Among the lines below, keep only those from the one containing "The height and width of the screenshot is (800, 1200)." through the one containing "Click the rotation angle input field", and reproduce them exactly.
━━━ DATA ━━━
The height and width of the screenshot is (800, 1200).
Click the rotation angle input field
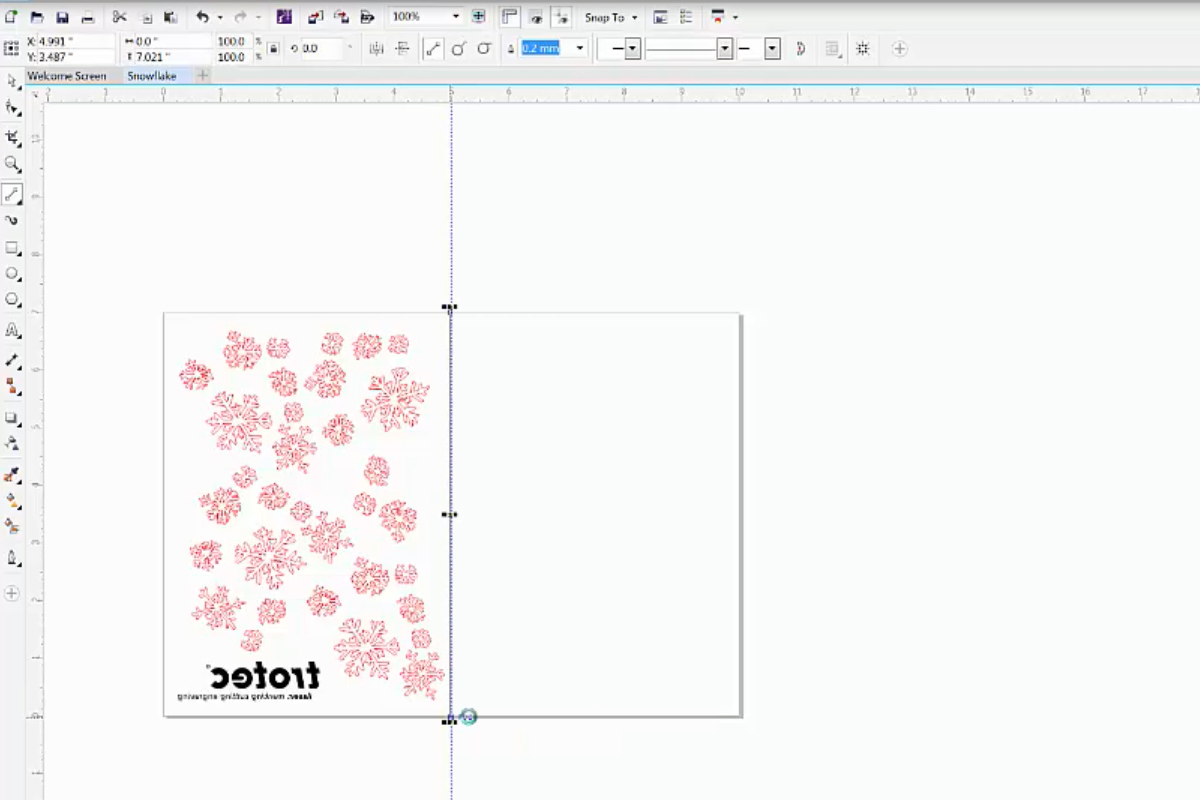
━━━
━━━ DATA ━━━
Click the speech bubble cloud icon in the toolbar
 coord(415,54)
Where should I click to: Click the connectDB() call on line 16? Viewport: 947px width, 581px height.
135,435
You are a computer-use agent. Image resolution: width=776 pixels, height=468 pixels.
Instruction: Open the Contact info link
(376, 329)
━━━
━━━ DATA ━━━
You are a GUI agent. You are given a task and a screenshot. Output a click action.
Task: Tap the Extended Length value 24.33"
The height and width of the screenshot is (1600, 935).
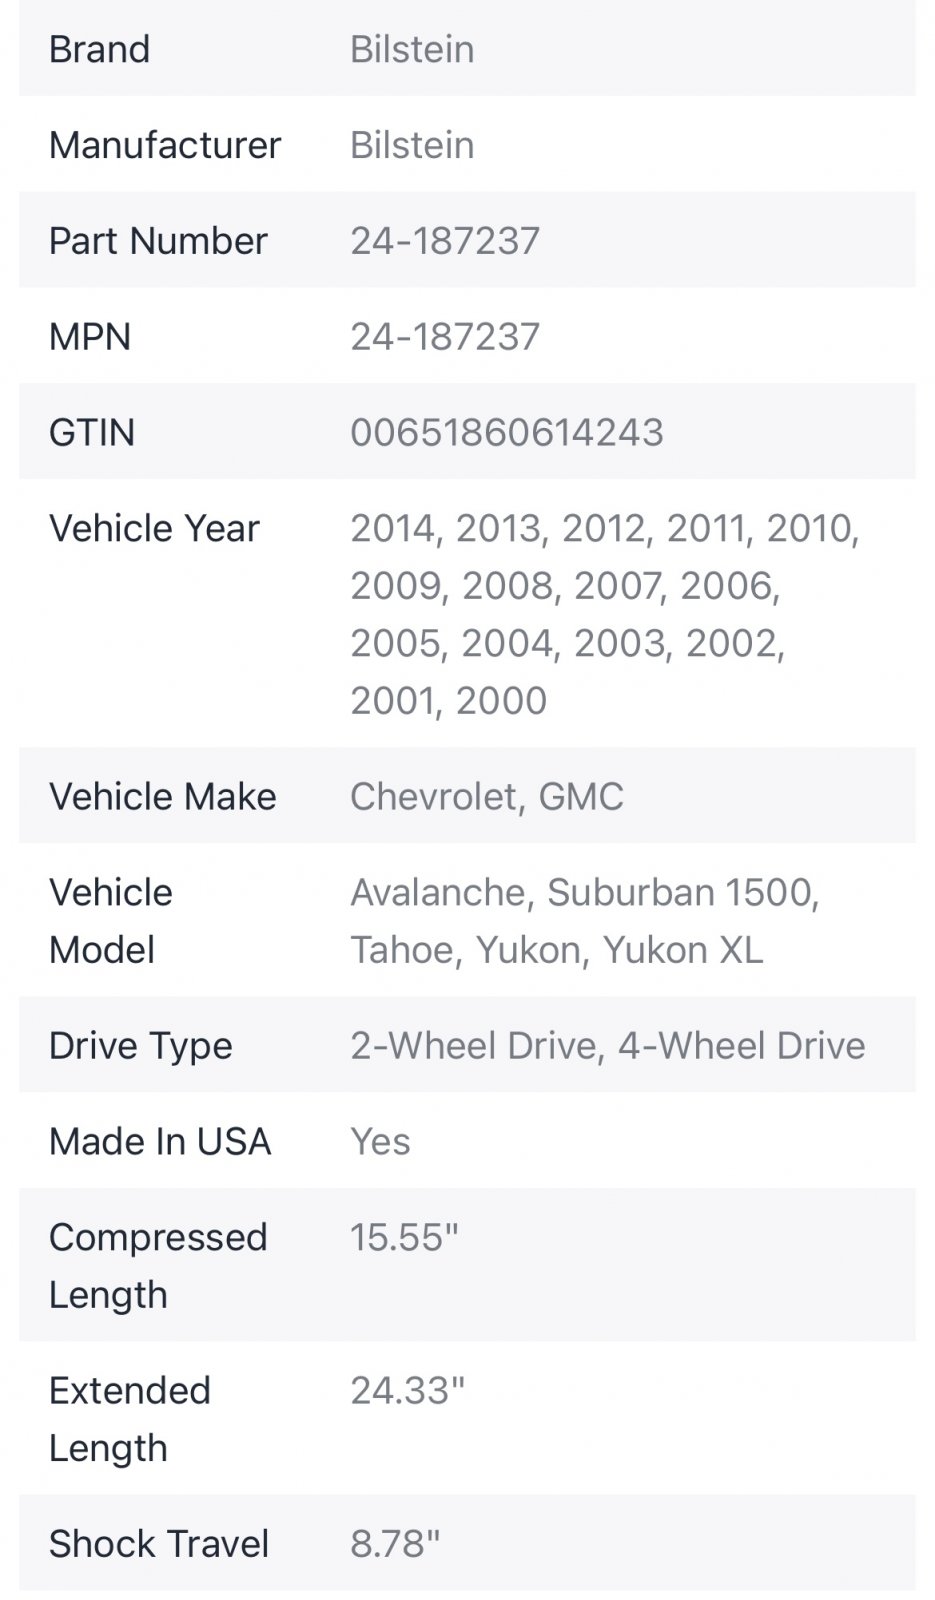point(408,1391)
━━━
ANSWER SECTION:
The height and width of the screenshot is (800, 1200).
Click the rotation angle input field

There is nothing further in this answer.